- [Tasks to perform]:
**A)** Set down, word for word, the portion of the review of The Bone Orchard starting at "The Bone Orchard comes" and ending at "save anyone else.".
**B)** Take the review of The Bone Orchard further, continuing on from its final sentence.

- [Text]:
■ ■ ■ ■ ■ ■ ■
Everything in The Bone Orchard is like this, a double-edged sword, the good with the bad. The virtue and the trauma of survival and the weight of pragmatism. Pragmatism is very heavy—you have to carry your consequences with you. You have to know that you are saving some but not others. You have to acknowledge how that breaks you into pieces, and then you have to keep going anyhow. Better, though, to do something than to argue incessantly for what should be done, if only it were an ideal world. Idealism is pointless not just without action, but also without effectiveness. You can die for a cause and change nothing. Far better, Mueller says, to compromise and get something than retain your ideals and help no one, not even yourself. It is right to flee if flight ensures your survival. It is right to accept comfort if it helps you keep going, even if that comfort comes from a person or place you don’t like.

The Bone Orchard comes down very harshly on absolutists. Moral purists and sadistic psychopaths share similar fates, their inflexibility ultimately their downfall. You can argue that the idealist Fergus’s actions inspired sympathy from the populace. But you could equally argue that Fergus’s uncompromising position forced Oram into an unbearable situation, one that caused him physical as well as moral torture. Only when he had sufficiently recovered from this dissonance could he live once again, or save anyone else.

Charm, too, may have a few lingering illusions about absolute good and absolute evil, but she is forced to relinquish them. They are the product of her youth and naivety, and Justice in the end does less for her than Pain. The simple ability to endure pain, to suffer and not give up, is the first lesson. The second is compromise. Better to bend than to break, says The Bone Orchard. And better to break and keep going than to give up.

The Bone Orchard isn’t offering a blithe amnesty for the morally grey majority, though. It isn’t trying to celebrate the vast number of us who are doing our best and muddling through. No, it’s still working in the moral extremes, asking hard questions about power, privilege, and the kinds of choices you can’t take back. What are the consequences of empire, of armed forces, of inheritance? What is the nature, from root to fruit, of trauma?
■ ■ ■ ■ ■ ■ ■
- [Source material]:
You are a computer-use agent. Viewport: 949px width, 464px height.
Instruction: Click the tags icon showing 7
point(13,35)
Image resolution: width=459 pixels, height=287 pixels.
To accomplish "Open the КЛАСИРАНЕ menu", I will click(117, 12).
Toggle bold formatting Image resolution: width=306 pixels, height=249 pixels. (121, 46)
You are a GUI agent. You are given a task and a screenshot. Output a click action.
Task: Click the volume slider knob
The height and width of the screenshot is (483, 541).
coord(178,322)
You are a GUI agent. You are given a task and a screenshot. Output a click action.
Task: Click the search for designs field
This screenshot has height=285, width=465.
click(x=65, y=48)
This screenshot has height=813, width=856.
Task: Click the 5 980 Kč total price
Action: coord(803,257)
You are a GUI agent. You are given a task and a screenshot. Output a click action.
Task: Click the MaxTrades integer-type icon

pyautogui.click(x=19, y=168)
■ ■ ■ ■ ■ ■ ■
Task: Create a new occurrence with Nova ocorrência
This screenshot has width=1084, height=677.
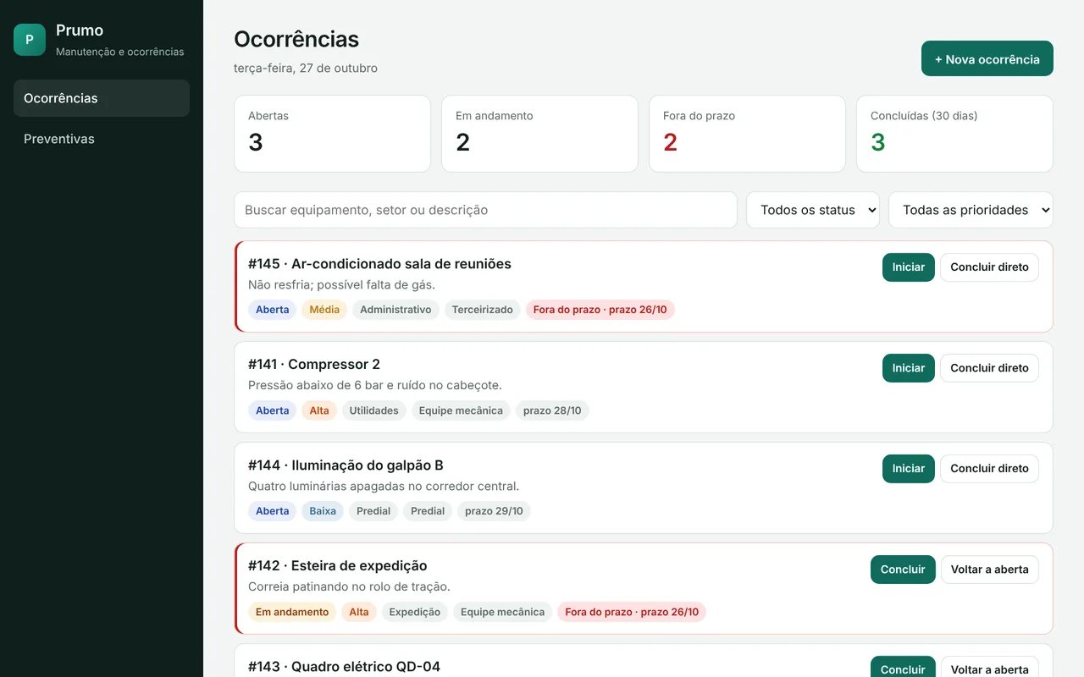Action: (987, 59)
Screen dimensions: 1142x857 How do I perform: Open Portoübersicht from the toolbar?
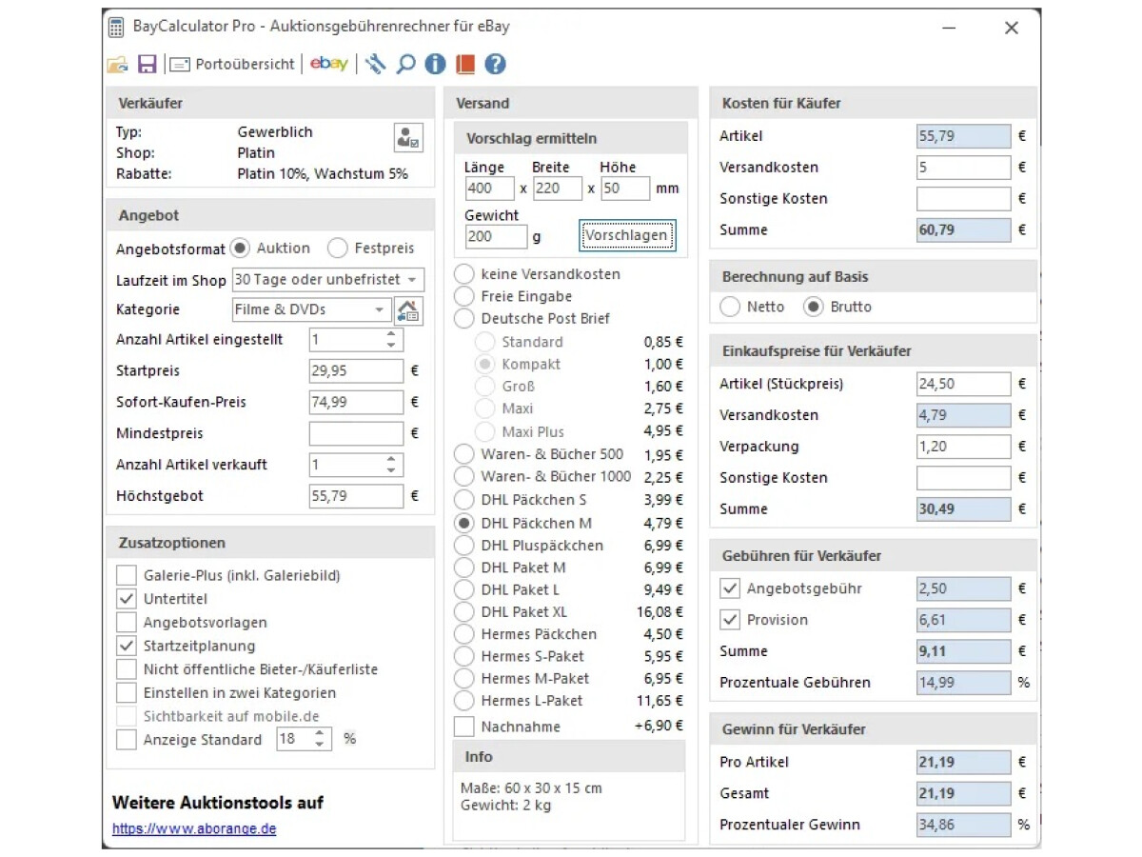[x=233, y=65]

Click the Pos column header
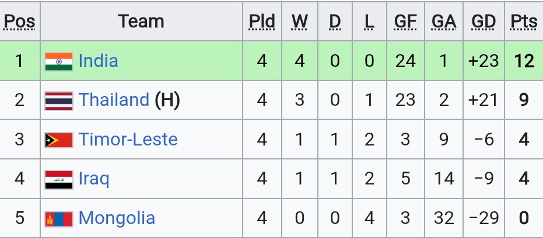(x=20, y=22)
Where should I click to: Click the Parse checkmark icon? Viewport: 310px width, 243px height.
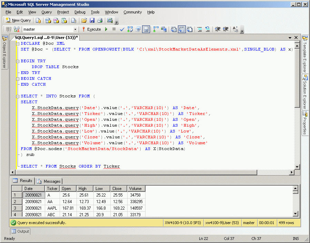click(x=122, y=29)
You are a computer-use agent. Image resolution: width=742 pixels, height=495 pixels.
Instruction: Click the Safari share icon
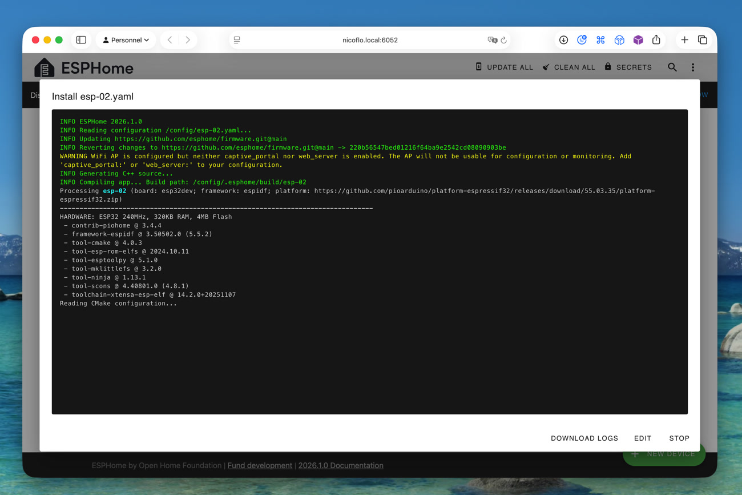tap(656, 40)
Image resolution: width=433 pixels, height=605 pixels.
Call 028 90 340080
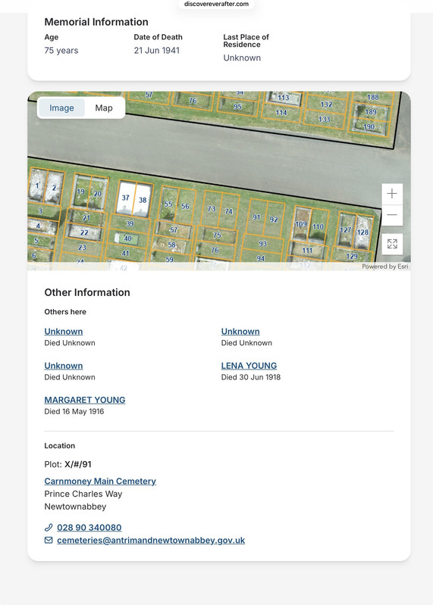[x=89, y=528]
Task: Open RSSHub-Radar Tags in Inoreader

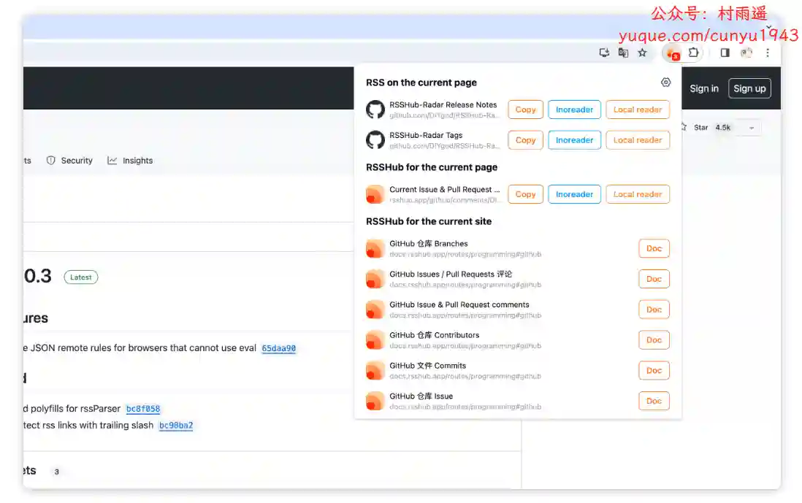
■ ■ ■ ■ ■ ■ ■
- [Solved problems]:
**A)**
The Bone Orchard comes down very harshly on absolutists. Moral purists and sadistic psychopaths share similar fates, their inflexibility ultimately their downfall. You can argue that the idealist Fergus’s actions inspired sympathy from the populace. But you could equally argue that Fergus’s uncompromising position forced Oram into an unbearable situation, one that caused him physical as well as moral torture. Only when he had sufficiently recovered from this dissonance could he live once again, or save anyone else.

**B)**
Not since Melina Marchetta’s Lumatere Chronicles have I read such a thorough and unflinching examination of traumas both intimate and imperial. The Bone Orchard is interested in many of the same questions about sexual violence, political violence, and personal vs. collective responsibility. That means this is a book about complex trauma, and is necessarily intersectional on a personal level as well as in the political realm.

It may seem odd, but I think the best point of comparison for this book is actually Becky Chambers’s A Psalm for the Wild-Built, which epitomizes Hopepunk. The Bone Orchard is not Hopepunk, not at all. But they share a kind of fearlessness, a relentlessness that looks despair full in the face and says no. Chambers writes about the inherent good of consciousness; Mueller is writing about the inherent worth of survival. For both authors, living is sufficient. It does not mean we should not hope for more, but to live is the most urgently sacred act.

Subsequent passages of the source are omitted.